# WHAT THE TASK REQUIRES:
Some lines of the records below include the word "sách". Report how many, and write nothing besides the number.

# DATASET CONTENT:
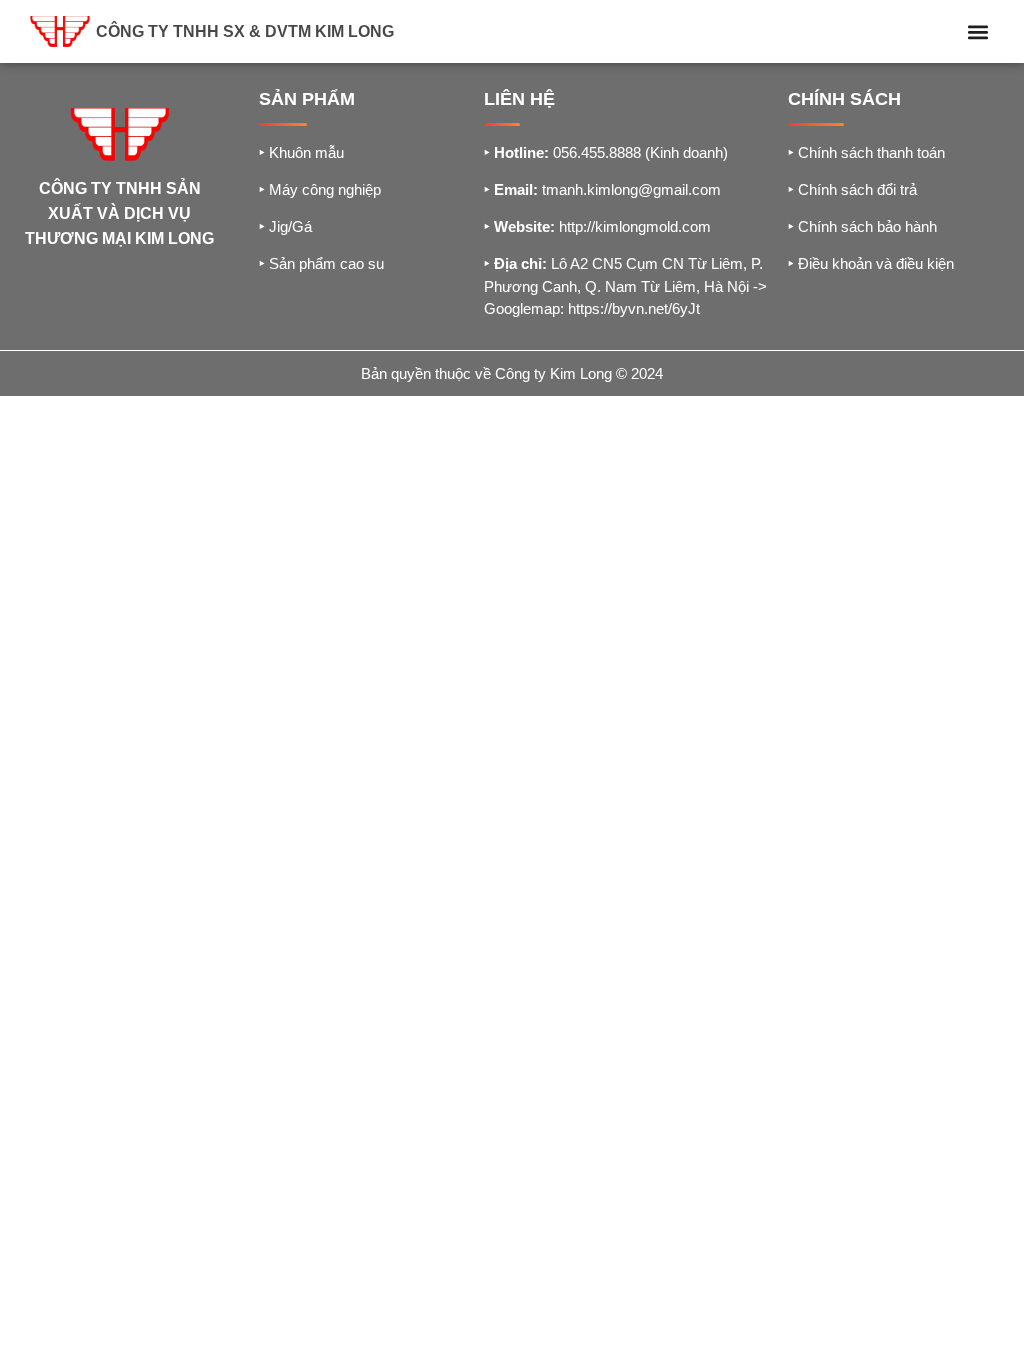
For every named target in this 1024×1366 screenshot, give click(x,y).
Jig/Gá (285, 226)
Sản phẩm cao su (321, 263)
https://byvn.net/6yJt (634, 308)
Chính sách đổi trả (852, 189)
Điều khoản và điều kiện (871, 263)
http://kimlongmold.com (635, 226)
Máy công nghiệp (320, 189)
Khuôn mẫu (301, 152)
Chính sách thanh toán (866, 152)
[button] (977, 31)
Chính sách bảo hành (862, 226)
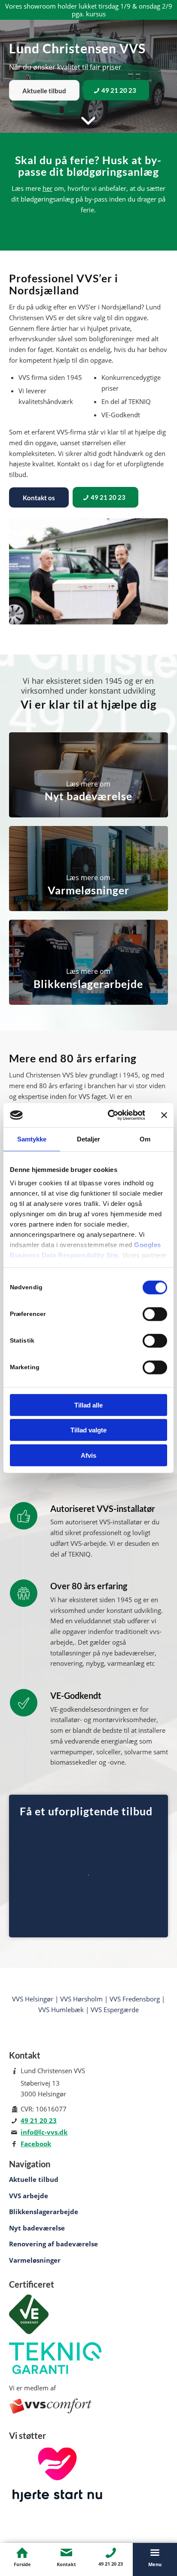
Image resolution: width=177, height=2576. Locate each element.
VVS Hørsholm (81, 1999)
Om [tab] (145, 1138)
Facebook (36, 2143)
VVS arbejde (28, 2195)
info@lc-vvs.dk (44, 2132)
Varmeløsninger (35, 2260)
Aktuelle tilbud (33, 2179)
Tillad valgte (88, 1430)
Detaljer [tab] (89, 1138)
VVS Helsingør (32, 1999)
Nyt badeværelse (37, 2228)
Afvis (88, 1455)
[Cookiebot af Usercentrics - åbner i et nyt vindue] (109, 1115)
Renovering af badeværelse (53, 2243)
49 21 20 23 (39, 2120)
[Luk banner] (164, 1115)
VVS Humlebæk (61, 2009)
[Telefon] (110, 2552)
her (47, 188)
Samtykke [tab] (32, 1138)
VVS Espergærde (115, 2009)
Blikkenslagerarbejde (43, 2211)
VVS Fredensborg (135, 1999)
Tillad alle (88, 1404)
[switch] (155, 1314)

# ANSWER SECTION:
3